▸ **Problem statement**: Take every line from the records below that includes the word "image".
::: Extracted records
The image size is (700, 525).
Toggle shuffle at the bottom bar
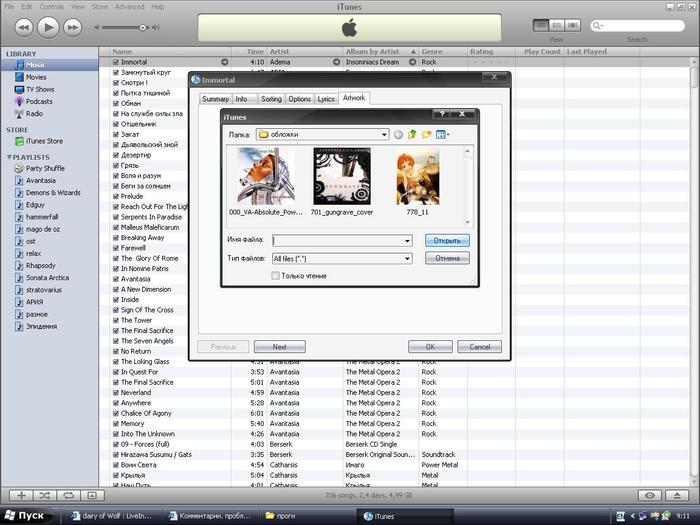[45, 495]
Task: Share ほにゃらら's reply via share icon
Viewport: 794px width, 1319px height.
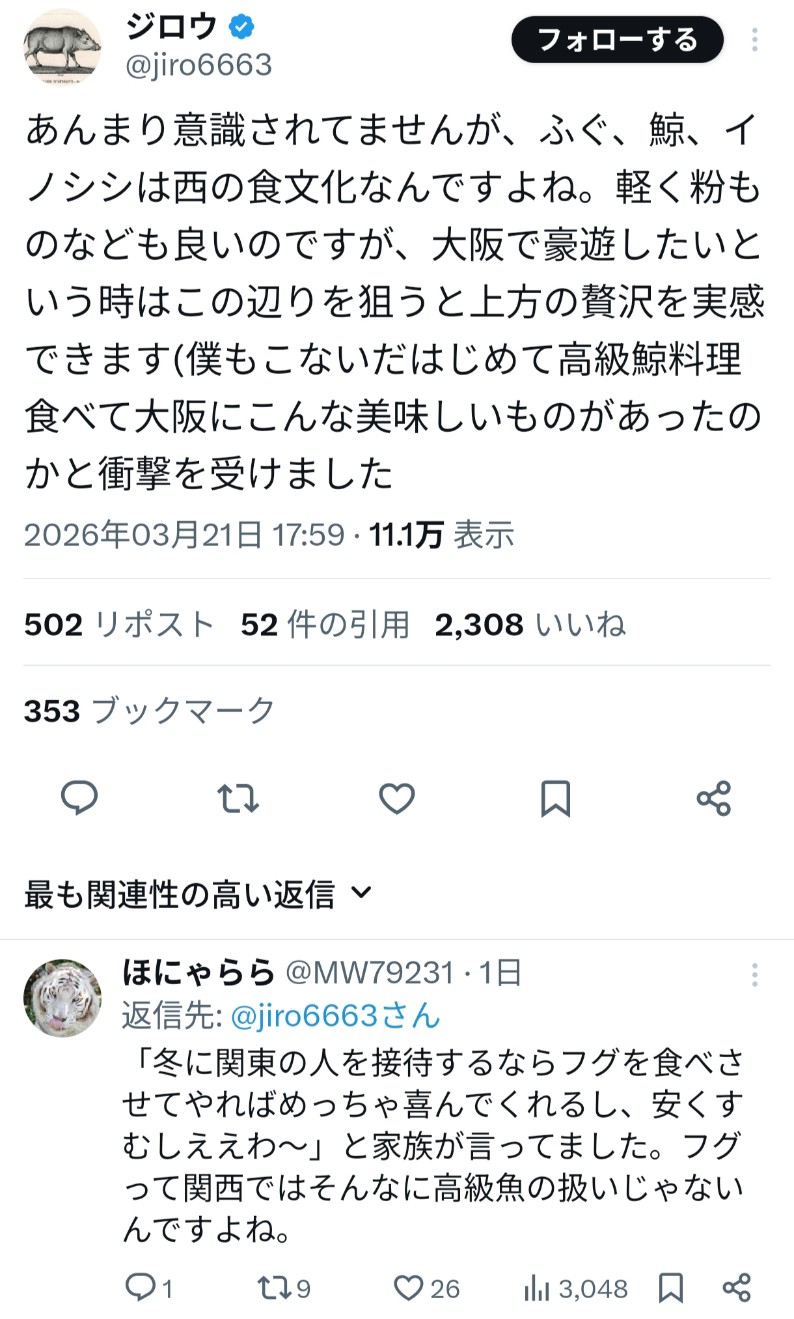Action: (737, 1287)
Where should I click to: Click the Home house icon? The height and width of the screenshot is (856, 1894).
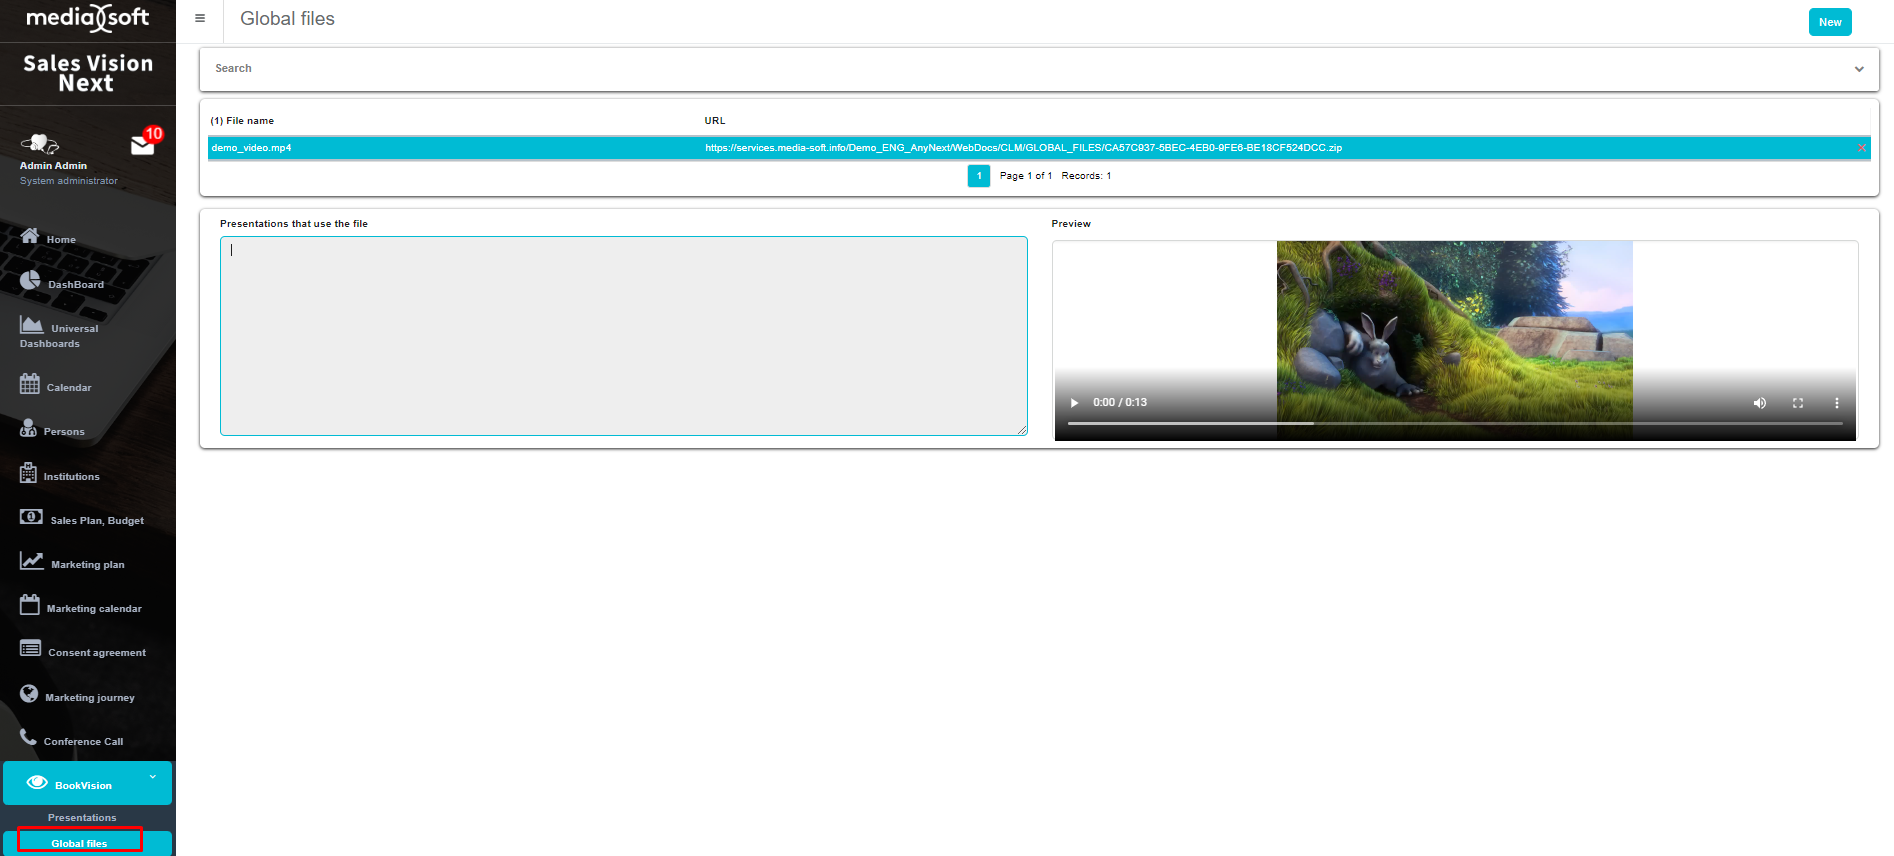[30, 237]
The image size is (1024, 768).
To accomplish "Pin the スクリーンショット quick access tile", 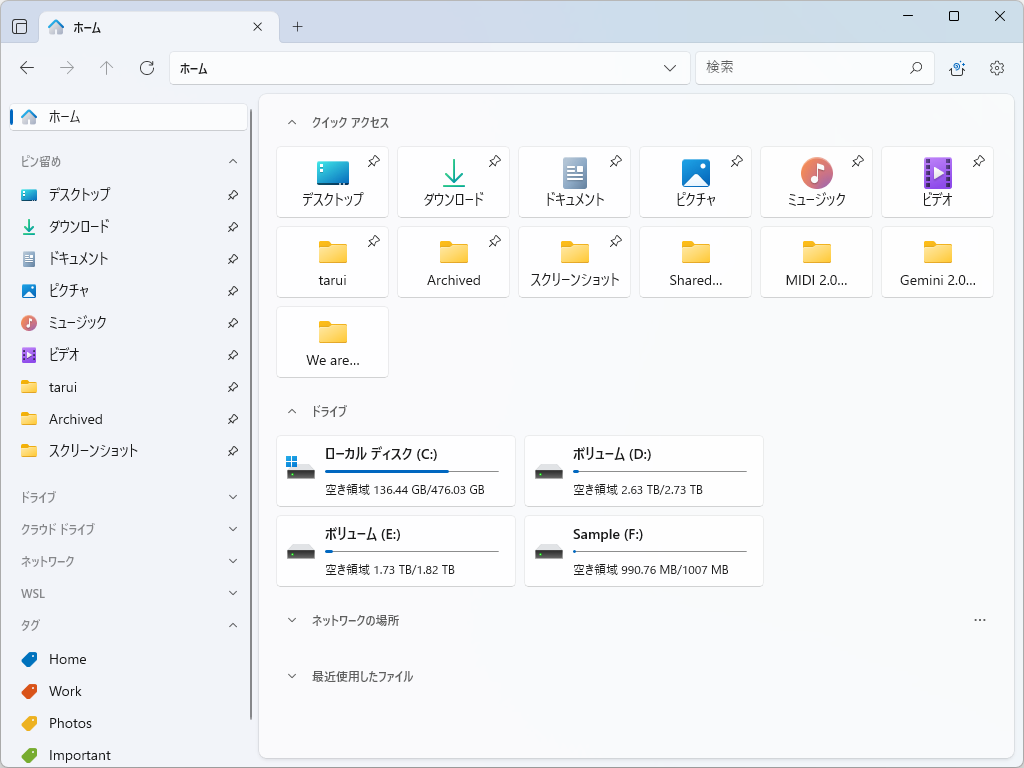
::::::
▸ **Response below**:
The image size is (700, 525).
The image size is (1024, 768).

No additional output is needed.